当前位置：网站首页>21 | pipeline oriented instruction design (Part 2): How did Pentium 4 fail?

21 | pipeline oriented instruction design (Part 2): How did Pentium 4 fail?

2022-06-13 07:41:00 【luoganttcc】
 Last time , I gave you a preliminary introduction CPU Pipeline technology . At first glance , Pipeline technology is a panacea to improve performance . It divides the operation of an instruction into more detailed steps , You can avoid CPU“ waste ”. The pipeline steps of each subdivision are very simple , So the time of our single clock cycle can be set to be shorter . This also makes CPU The main frequency of the increases very fast . 

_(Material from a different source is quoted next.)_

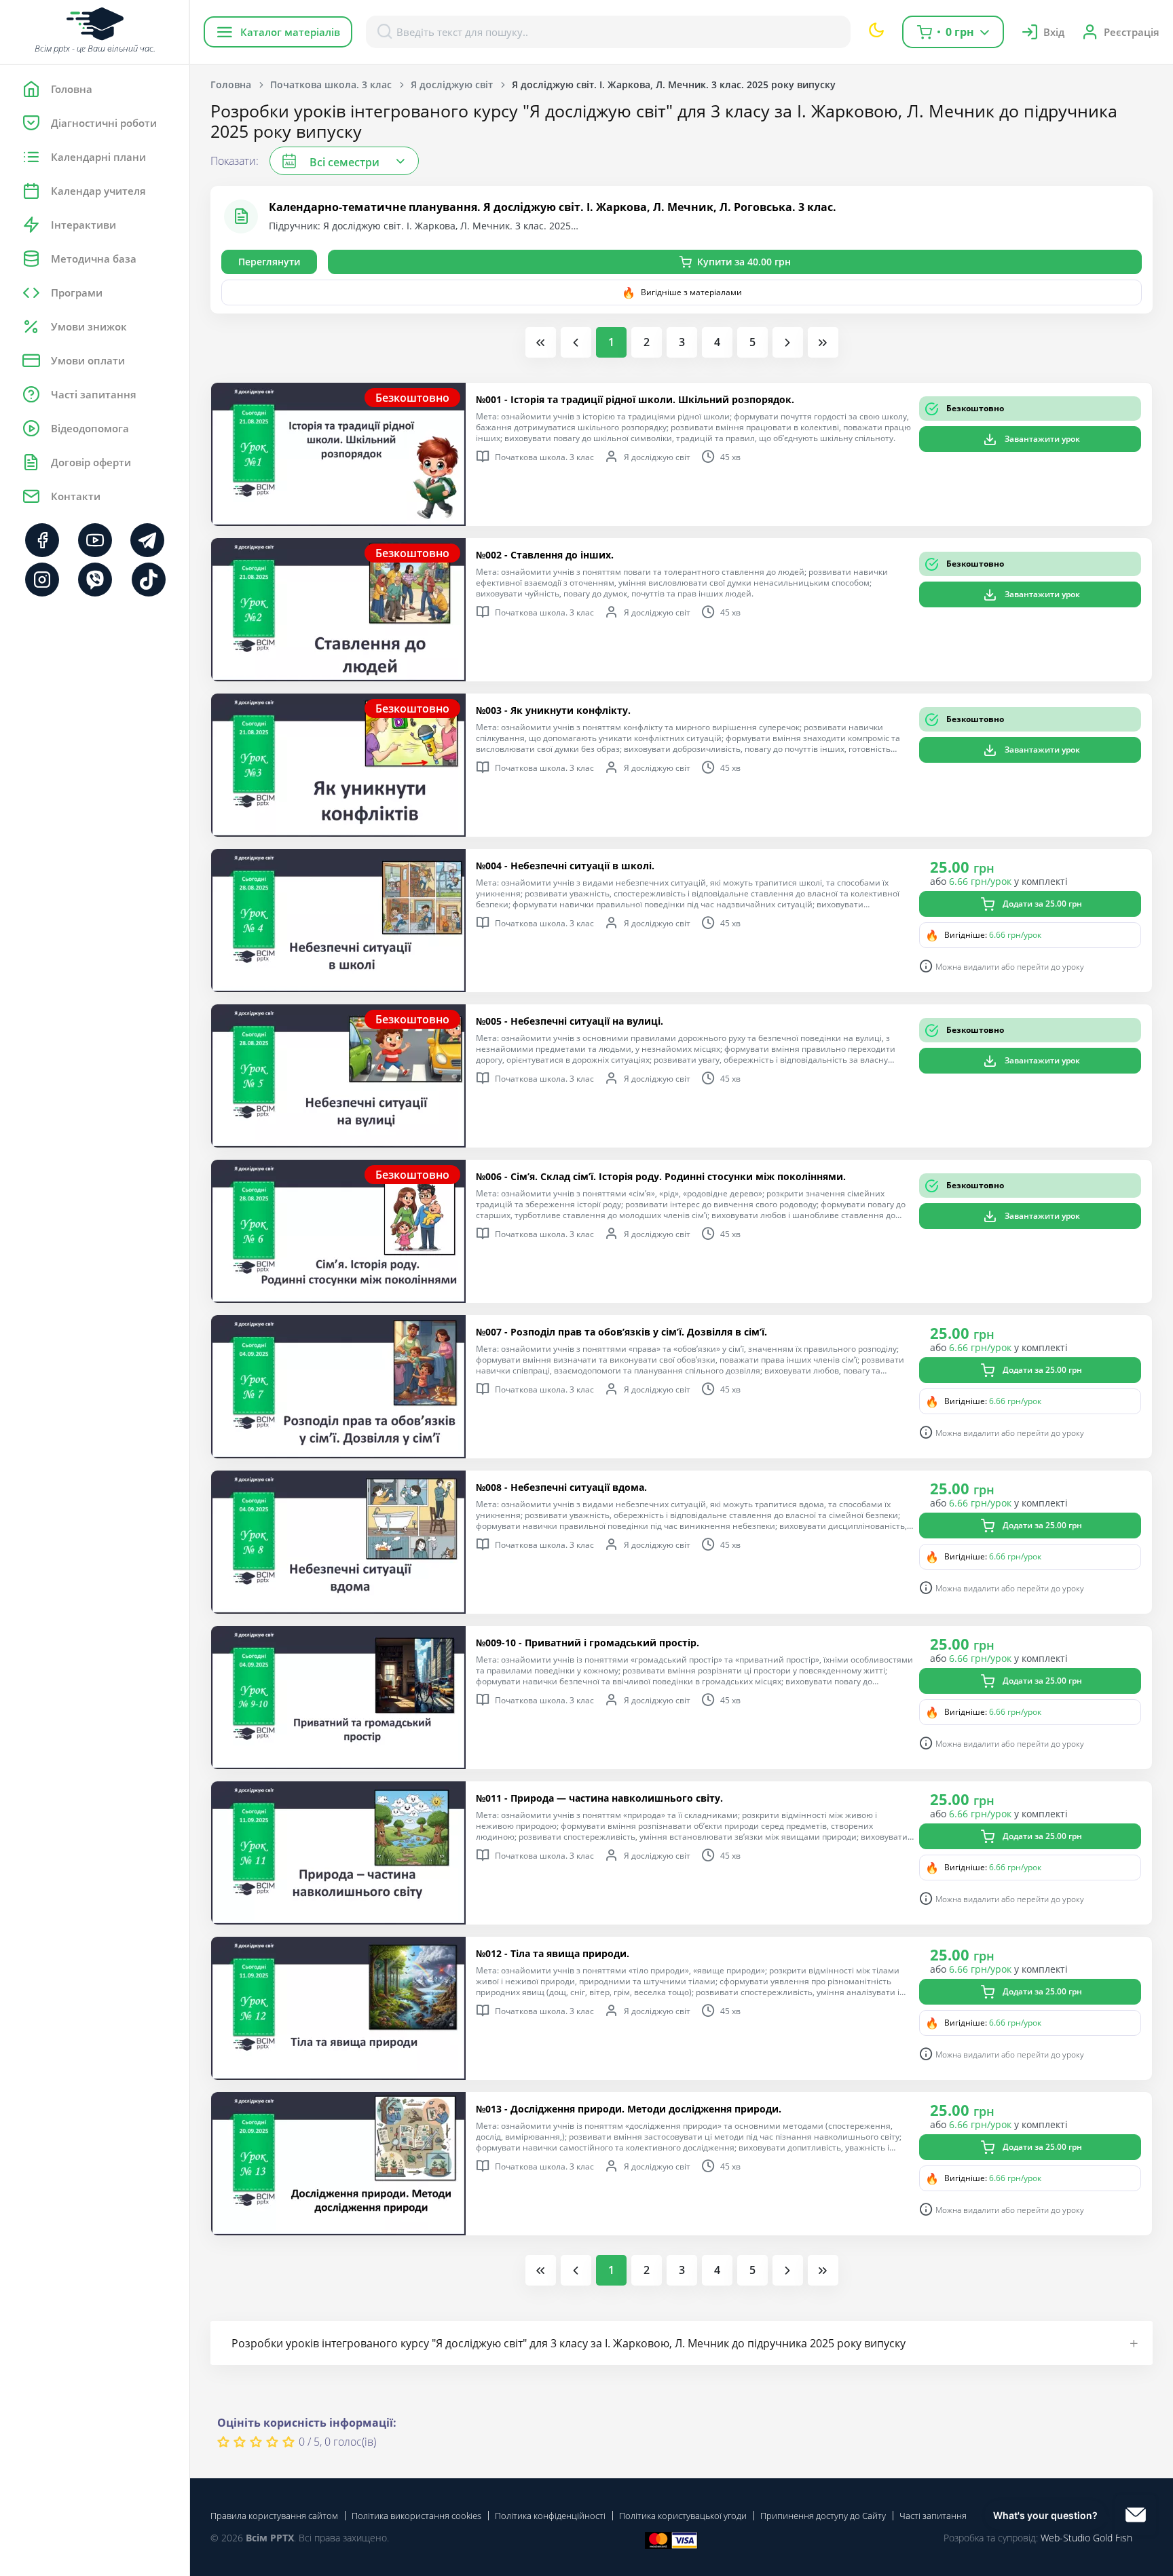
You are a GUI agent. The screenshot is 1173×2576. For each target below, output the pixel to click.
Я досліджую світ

 The advantages of this series , It also leads to the modern desktop CPU The last battle of , That is to say Intel Of Pentium 4 and AMD Of Athlon Competition between . On the technical , This war Intel It can be said that I lost completely ,Pentium 4 Series and subsequent Pentium D Series used NetBurst The architecture was completely abandoned , Out of the stage of history . But at the commercial level ,Intel But by far more than AMD Financial resources 、 It has a larger market share 、 Every means of competition , And finally give up the whole NetBurst framework , Finally, the new core brand defeated AMD. 
 After that , Whole CPU Focus of field competition , No more Intel and AMD Between the desktop CPU The battle of . stay ARM With the rapid popularization of smart phones , From behind , transcend Intel after , Mobile Age CPU The battle of , Became Qualcomm 、 Between Huawei Kirin and Samsung “ The romance of The Three Kingdoms ”. 
“ Main frequency war ” Bring the super long assembly line  We are  The first 3 speak  As I mentioned in , In fact, we can't simply pass CPU The main frequency of , Let's measure CPU And even the performance of the whole computer . Because it's different CPU The actual architecture and implementation are different . alike CPU Main frequency , The actual performance can vary greatly . therefore , In industry , A better measure is usually , use SPEC Such a running program , From many different practical application scenarios , To measure the performance of a computer . 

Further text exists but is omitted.